A majority yes vote on Question 3 wouldn't require the city to adopt a rent control measure. But it obviously would create a huge amount of political pressure to act on the will of voters. Minneapolis Mayor Jacob Frey, who is up for reelection today as well, has said he'll vote yes on the measure, reports the Minneapolis Star-Tribune. His top opponents in the mayoral election have likewise endorsed Question 3.

In contrast to Minneapolis' non-binding referendum, the ballot measure going before voters in neighboring St. Paul would, if approved, impose a binding 3 percent cap on rent increases. That's a much lower ceiling that recently passed rent control laws in Oregon and California, which cap rent increases at 7 percent and 5 percent respectively.

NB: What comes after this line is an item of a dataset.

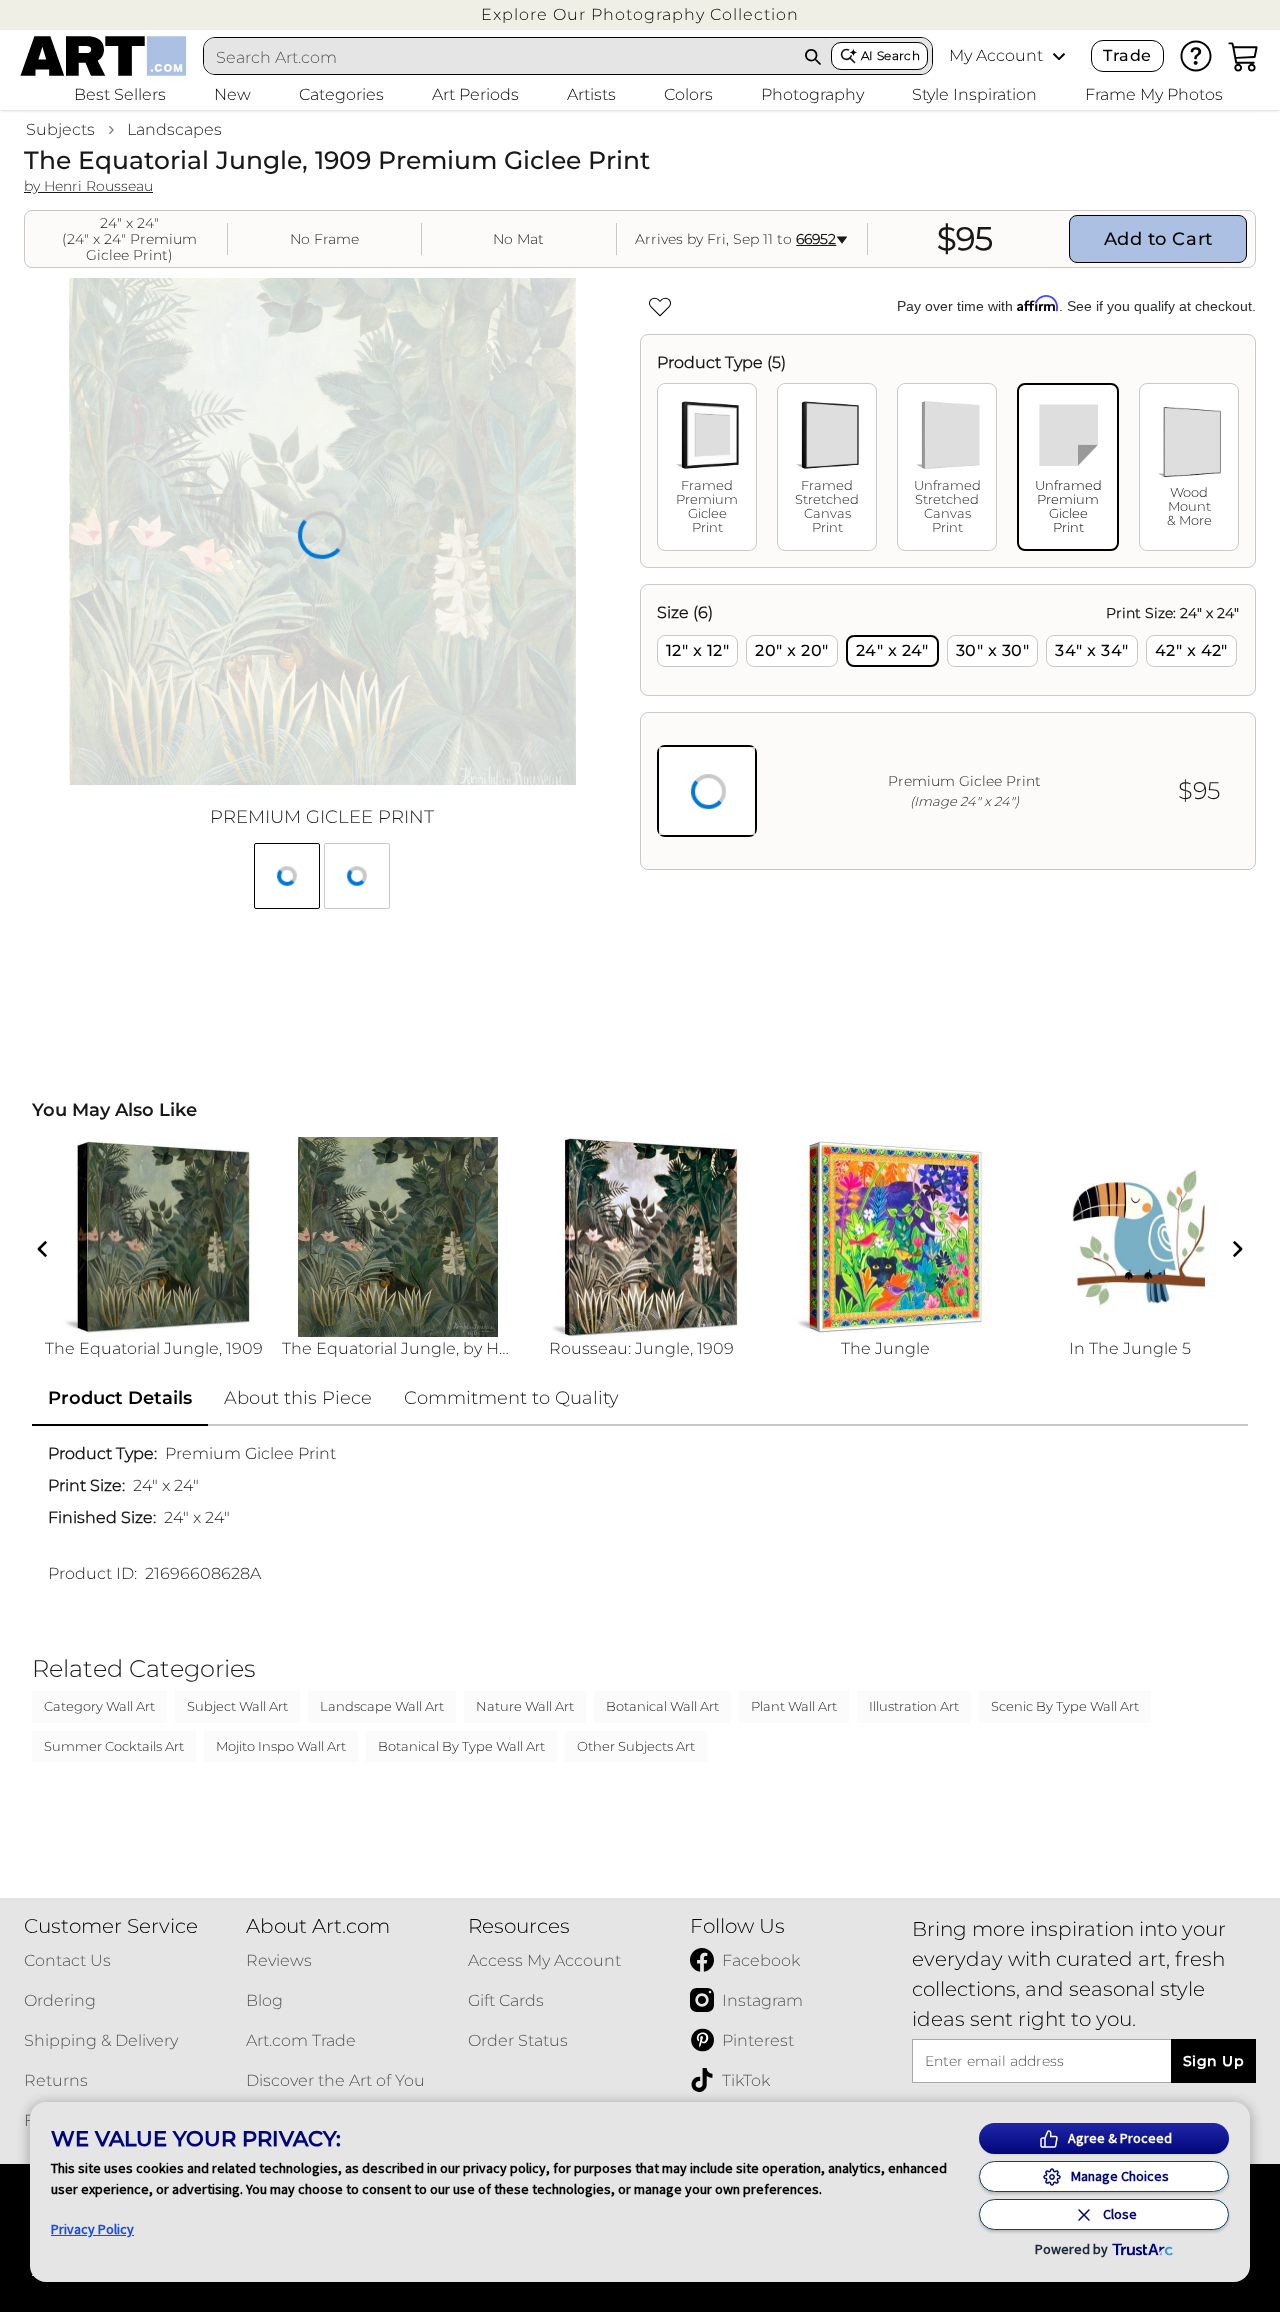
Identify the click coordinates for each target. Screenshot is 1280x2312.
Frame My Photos (1154, 94)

Those laws also allow those rent increases on top of inflation. St. Paul's does not, meaning that if inflation were to exceed 3 percent, landlords would effectively be required to lower real rents.

Oregon and California's rent control laws also exempt buildings that are less than 15 years old from their price caps in an effort to limit the disincentive these laws create to build new housing. St. Paul's ballot initiative has no such exception for new housing.

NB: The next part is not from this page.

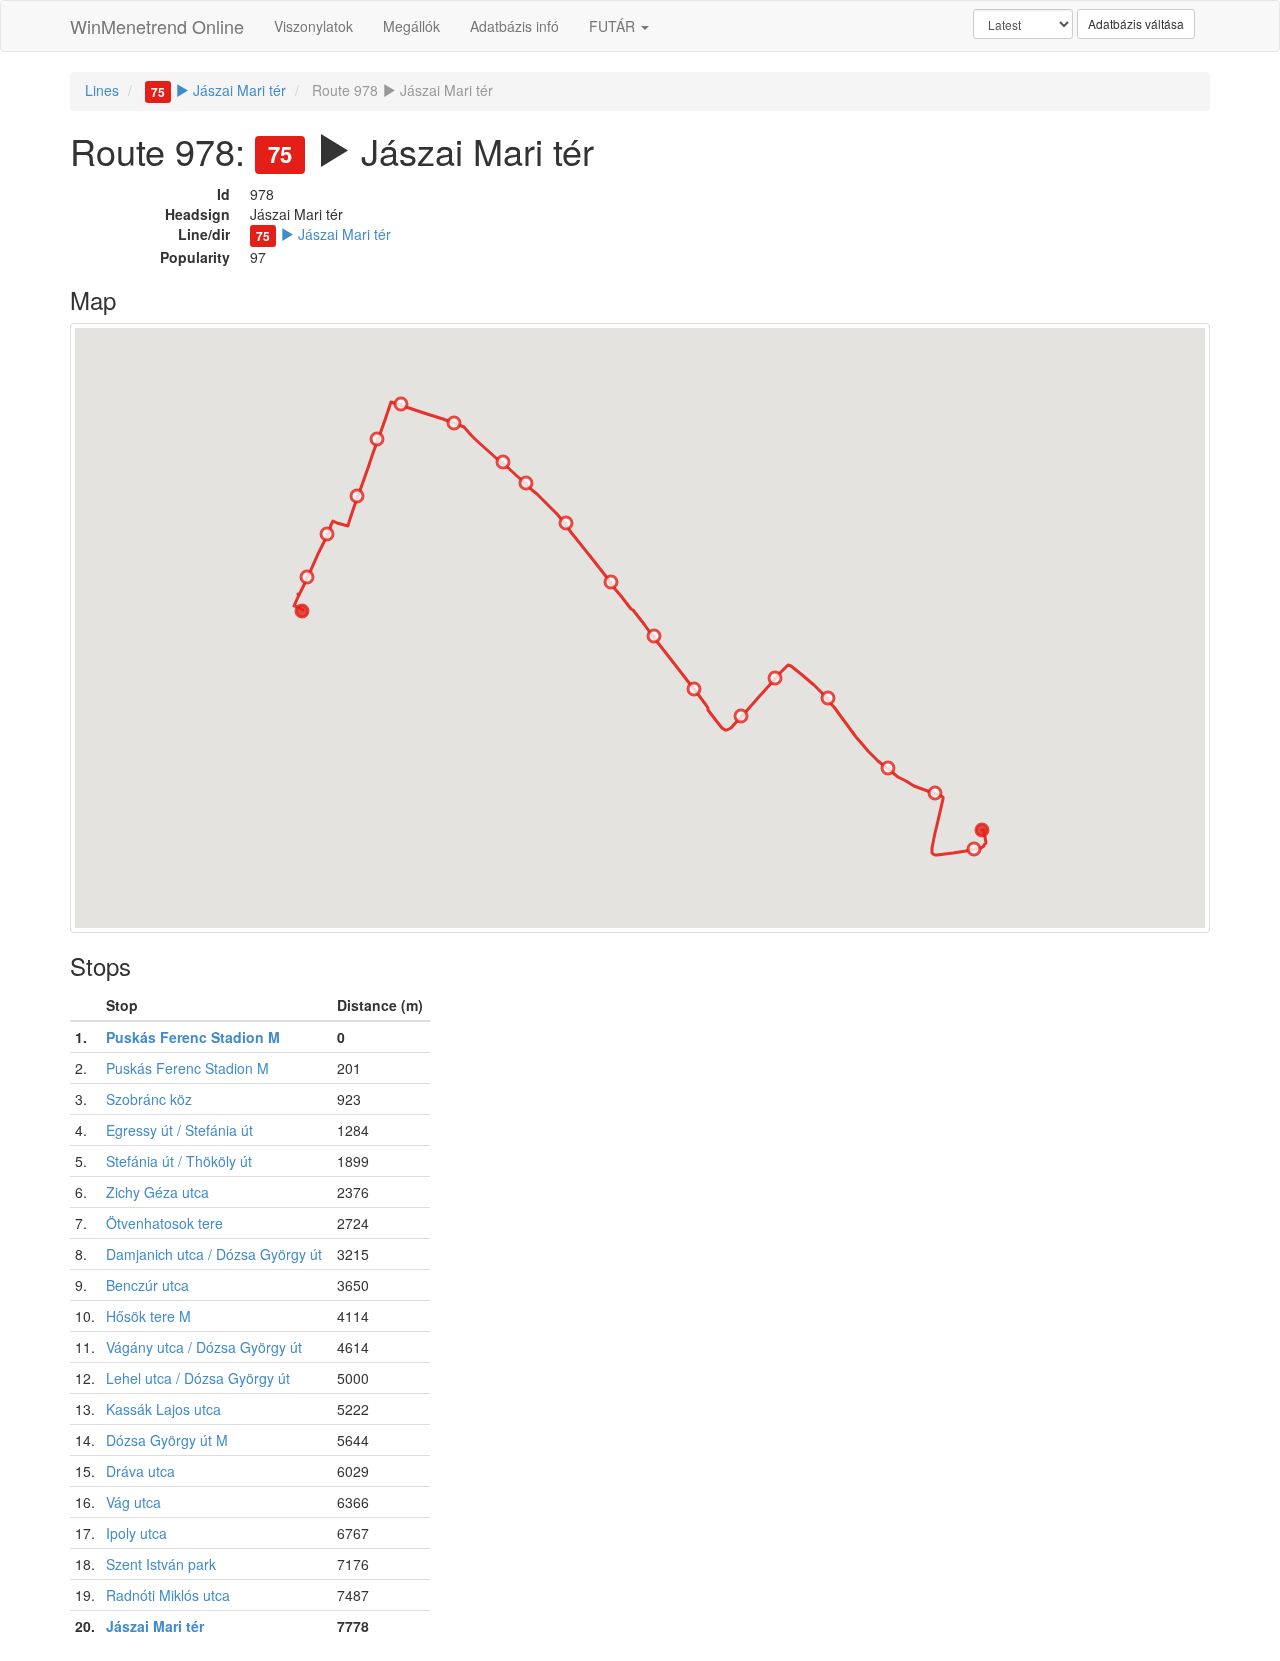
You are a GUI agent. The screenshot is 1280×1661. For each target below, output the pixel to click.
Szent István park (161, 1564)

For that reason, even proponents of more limited forms of rent control have criticized the St. Paul measure as extreme and likely to reduce new housing construction.


It's election day! Here are a few races and referenda to keep your eye on as voters go to the polls.

  • Voters in Virginia will pick a new governor today in a closely watched, increasingly tight race. Up until a few months ago, it looked like the election was former Democratic Gov. Terry McAuliffe's to lose. The state has been trending blue in recent years and hasn't elected a Republican governor since 2009. McAuliffe's series of gaffes, including saying that parents shouldn't tell teachers what to teach, have helped put Republican Glenn Youngkin ahead in some recent polls.
  • Less exciting is the gubernatorial race in New Jersey, where incumbent Democratic Gov. Phil Murphy is running as much as 11 points ahead of his Republican opponent, former state legislator Jack Ciattarelli. Under Murphy, New Jersey had one of the highest COVID death rates and some of the country's strictest lockdown policies. If he wins, Murphy will be the first Democratic governor reelected in New Jersey since Brenden Byrne in 1977, reports NPR.
  • Bloomberg's CityLab reports that $27 billion in bond initiatives are on Tuesday's ballots. That's about half the amount of borrowing voters were asked to approve last year, with the lower figure explained in part by a surge in federal pandemic aid to states and localities, despite many of them running massive surpluses.
  • FiveThirtyEight notes that there are a number of special congressional elections as well, including two in Ohio's (solidly blue) 11th and (solidly red)15th districts. A Democratic primary will also be held in Florida's 20th District to fill the vacant seat of the late Alcee Hastings. Given the district's deep blue makeup, this will likely determine the winner of the general election to be held in January.
  • In addition to rent control, Minneapolis voters will decide whether to abolish their police department and replace it with a department of public safety. The more things change…


  • The Biden administration is expected to announce new rules limiting methane emissions.
  • Political dirty trickster and Donald Trump supporter Roger Stone has said he might try to run for Florida governor on the Libertarian Party ticket if current Gov. Ron DeSantis doesn't order an audit of the 2020 election.
  • After activists defeated plans for a market-rate housing complex in San Francisco's Mission district, the city plans to step in and build affordable housing on the site. The San Francisco Business Times says that the permitting process for that affordable housing will start in 2025. In unrelated news, a new report finds that low- and middle-income workers can't afford to live in San Francisco.
  • Yahoo is the latest tech company to pull out of China.
  • Squid Game-inspired cryptocurrency "collapses in apparent scam" reports the BBC.